[SOLVED] how do I remove a ceph vzdump snapshot

RobFantini

Famous Member
May 24, 2012
2,013
102
133
Boston,Mass
snapshot backup for one of many lxc fails with:
Code:
2446: Aug 23 21:13:43 ERROR: Backup of VM 2446 failed - rbd snapshot 'vm-2446-disk-1' error: rbd: failed to create snapshot: (17) File exists

so I can list the snapshot
Code:
sys3  ~ # rbd --pool ceph-lxc snap ls vm-2446-disk-1
SNAPID NAME       SIZE
   124 vzdump 12288 MB

reading the manpage I still have not been able to figure out how to remove the snap.
Code:
sys3  ~ # rbd --pool ceph-lxc snap rm  vm-2446-disk-1 vzdump
rbd: too many arguments
sys3  ~ # rbd --pool ceph-lxc snap rm  vzdump
rbd: snap name was not specified
sys3  ~ # rbd --pool ceph-lxc snap rm  124
rbd: snap name was not specified

Could someone please suggest the correct syntax to 'snap rm' ?

▶ **Supplied data**
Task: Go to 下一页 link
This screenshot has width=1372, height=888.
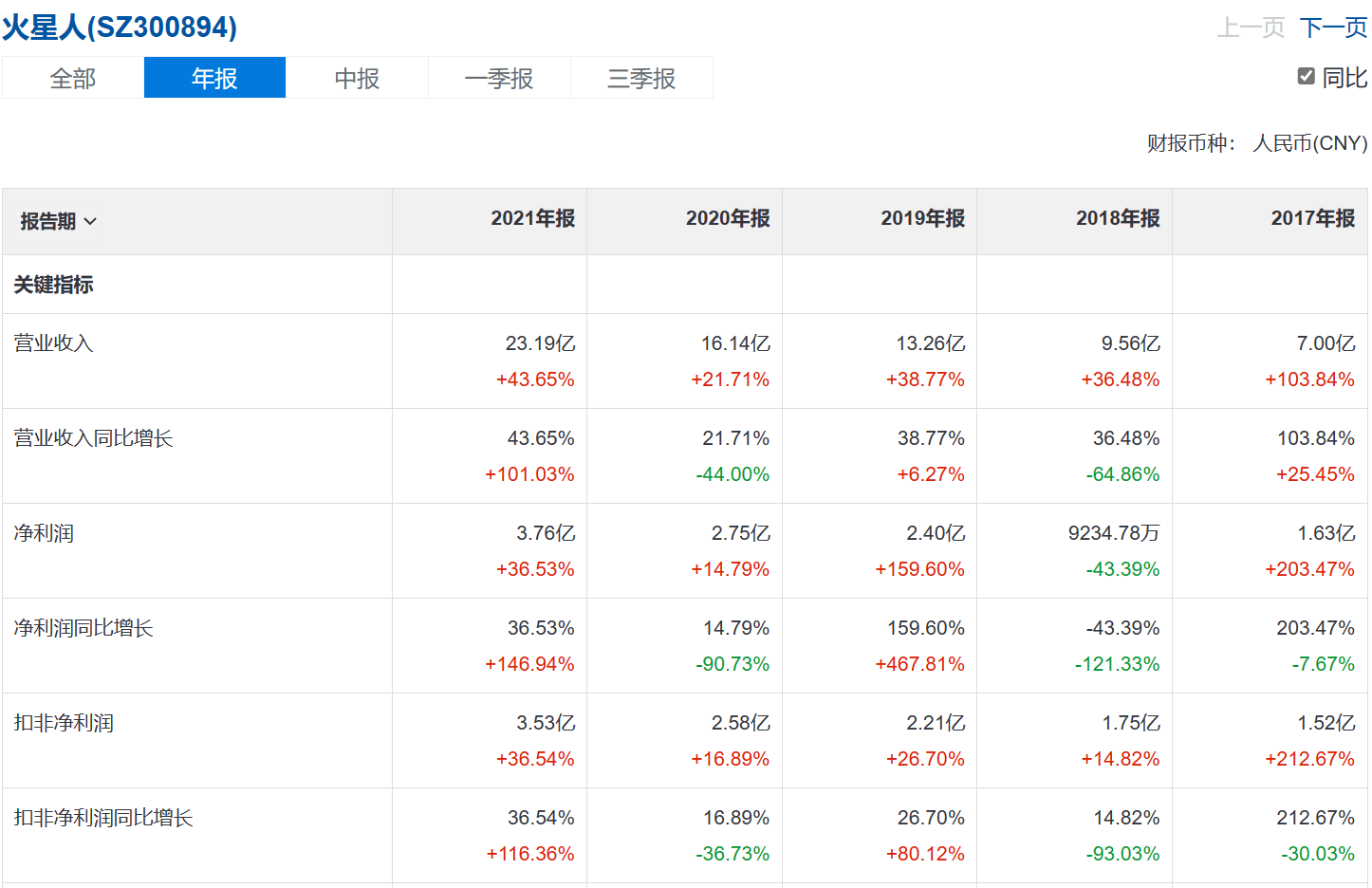Action: [x=1333, y=28]
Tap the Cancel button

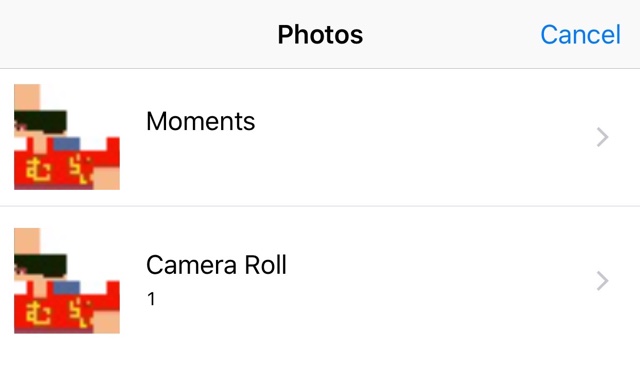pyautogui.click(x=580, y=35)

▶ **To do**
1: Please recast the paragraph beginning "reading the manpage" in the ceph snapshot thread as a short list, keeping each command tried and the error it returned.
2: Carry on the ceph snapshot thread from the point where it stops.
The lines can be set aside; nothing here depends on them.

▶ **Answers provided**
1:
- The manpage did not make clear how to remove the snapshot.
- `rbd --pool ceph-lxc snap rm vm-2446-disk-1 vzdump` returned "rbd: too many arguments".
- `rbd --pool ceph-lxc snap rm vzdump` returned "rbd: snap name was not specified".
- `rbd --pool ceph-lxc snap rm 124` returned the same "snap name was not specified" error.

2:
thanks
 
  • Like
Reactions: fips
I had a similar issue yesterday.

as far as i recall - last week the host was restarted wile backups were in progress.

future backups of that vm failed. i got it fixed , this info may help someone else or not

Code:
[*]INFO: starting new backup job: vzdump 9001 --compress lzo --remove 0 --storage bkup-nfs --node sys8 --mode snapshot
[*]INFO: Starting Backup of VM 9001 (lxc)
[*]INFO: status = running
[*]INFO: CT Name: p4test[*]INFO: found old vzdump snapshot (force removal)[*]rbd: sysfs write failed
can't unmap rbd volume vm-9001-disk-1: rbd: sysfs write failed
INFO: backup mode: snapshot
INFO: ionice priority: 7
INFO: create storage snapshot 'vzdump'
snapshot create failed: starting cleanup
no lock found trying to remove 'backup'  lock
ERROR: Backup of VM 9001 failed - rbd snapshot 'vm-9001-disk-1' error: rbd: failed to create snapshot: (17) File exists
INFO: Backup job finished with errors
TASK ERROR: job errors
so snapshot already exists solved by doing this as earlier part of thread showed.
Code:
# rbd snap rm  ceph/vm-9001-disk-1@vzdump
Removing snap: 100% complete...done.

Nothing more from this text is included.